Arbolitos de aguacate en cada casa. En Ojo Seco solo tenemos la ilusión de esa agua alcaparrosa que estamos buscando. Hemos llegado al nacimiento del ojo de agua. Un campesino dobla perezosamente las cañas de maíz. Unas vacas cruzadas con raza fina, tuercen el pescuezo a nuestro paso, rápidamente se alejan a abrevar en una charca verdosa. Pardeando el sol, montamos a las bestias para iniciar el regreso. Nadie habla. No quieren hablar o la jornada los agotó. Así en silencio llegamos al rancho, sin despedirnos, cada quien arranca para su jacal. Cansado, Adolorido de tanto estar horqueteado en el rocillo, me quedo un rato mirando los tirantes del techo, viendo como las cuijes corretean a las arañas ¿Tendrán sed, donde tomaran el agua?. Afuera el viento sigue lamentándose, se escucha el ruido de los sauces llorones ¡Hasta parecen gente de verdad!, Las tripas me gruñen escandalosamente y se apretujan como si quisieran escupir algo. El viento arrecia jurjuneando la puerta. Algo se cuela hasta mi cuerpo cubriéndolo como una sábana fría. Me animo a salir ante las carreras del estómago, y al abrir la puerta es como si alguien me golpeara la cara con hielo. No tan lejos se alcanza a oír los aullidos de un coyote.
Ojalá mañana no falten gallinas o guajolotes en alguna casa. Los coyotes son matreros.
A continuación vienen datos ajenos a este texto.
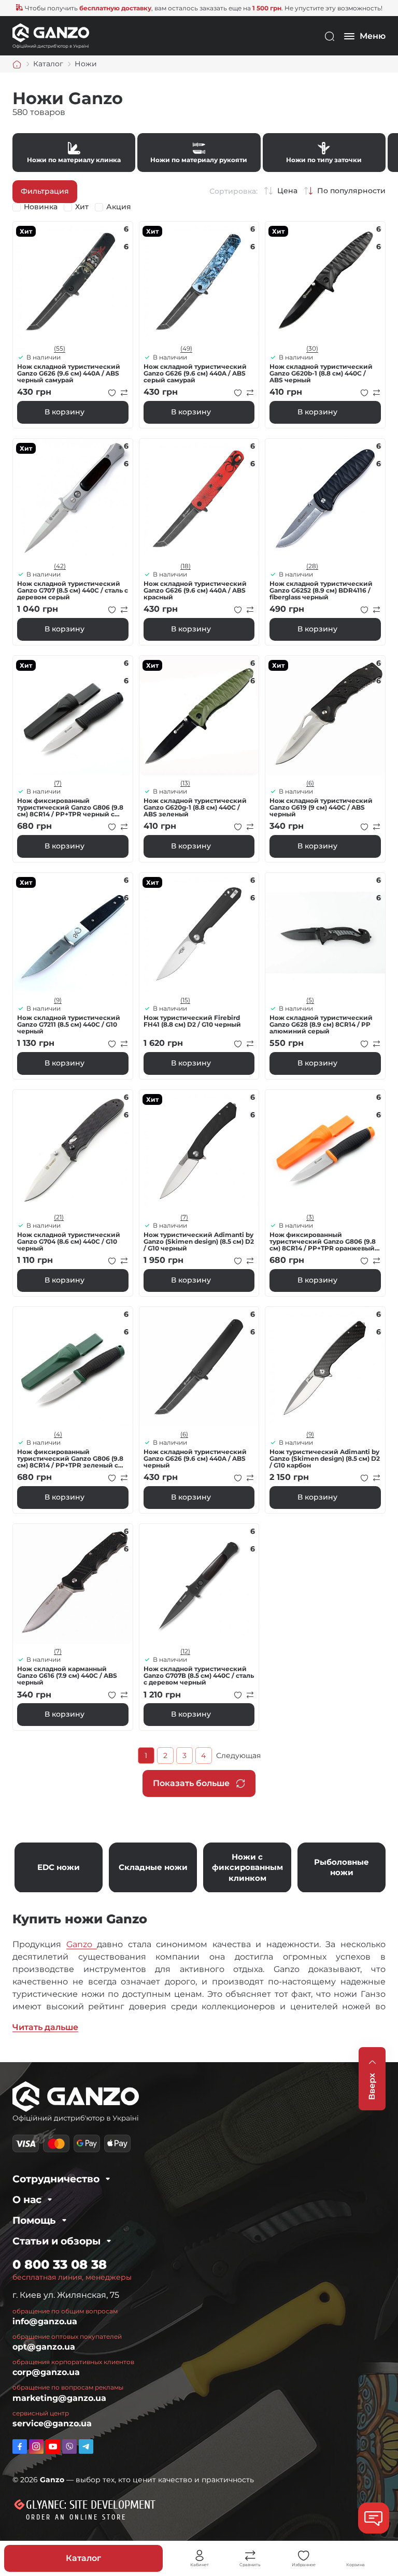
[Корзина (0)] (355, 2556)
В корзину (64, 411)
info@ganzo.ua (44, 2321)
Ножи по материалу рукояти (198, 152)
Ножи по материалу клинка (73, 152)
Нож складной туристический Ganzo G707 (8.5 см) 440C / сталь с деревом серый (72, 590)
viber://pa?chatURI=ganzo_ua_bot (69, 2446)
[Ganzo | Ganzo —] (50, 35)
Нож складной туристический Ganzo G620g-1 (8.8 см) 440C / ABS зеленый (195, 807)
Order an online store (76, 2517)
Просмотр (73, 281)
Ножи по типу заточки (324, 152)
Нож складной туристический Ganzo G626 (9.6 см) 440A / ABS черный (195, 1458)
Se paran debajo de los arboles donde duermen las gallinas y les sueltan una cosa como vaho que las marea, mientras ellos dan vuelta alrededor del árbol, y al rato las aves se desbarrancan derechito a la boca del animal. Parece que la chicha me cayó mal, me aflojó el estómago. Busco una piedra, pero al tantearla me aguato la mano. Al fin halle una, pero fría, muy fría y entre las bolsas no traigo nada. Tendré que esperar a que la luna se despida de ese manchón de nubes, para poder mirar mejor. Regreso a la cama y pronto duermo. Pronto también sueño. Me veo sin saber que hacer, nunca había visto ojos tan tristes, como si de pronto le arrancaran a uno el alma. Son los ojos de Don Santos. Las corvas me tiemblan. .Quiero hablarle al viejo pero no puedo. Los ojos me persiguen. Se les nota un intenso dolor. Están rojos, rojos. Ahora se alejan rumbo al ojo de agua. Don Santos crece. Crece tanto que los pinos le sirven de bastón. Un bastón tan fuerte que ni el viento mueve. Los brazos extendidos con las palmas de la mano mirando al cielo. De sus ojos brotan gruesas lágrimas, que al caer a tierra se convierten en chubascos, que precipitadamente se resbalan por el lomo del cerro, y haciendo un gran remolino se detienen al llegar a Ojo Seco, hasta convertirlo en una isla. ¡Todo rodeado de agua… de vida!.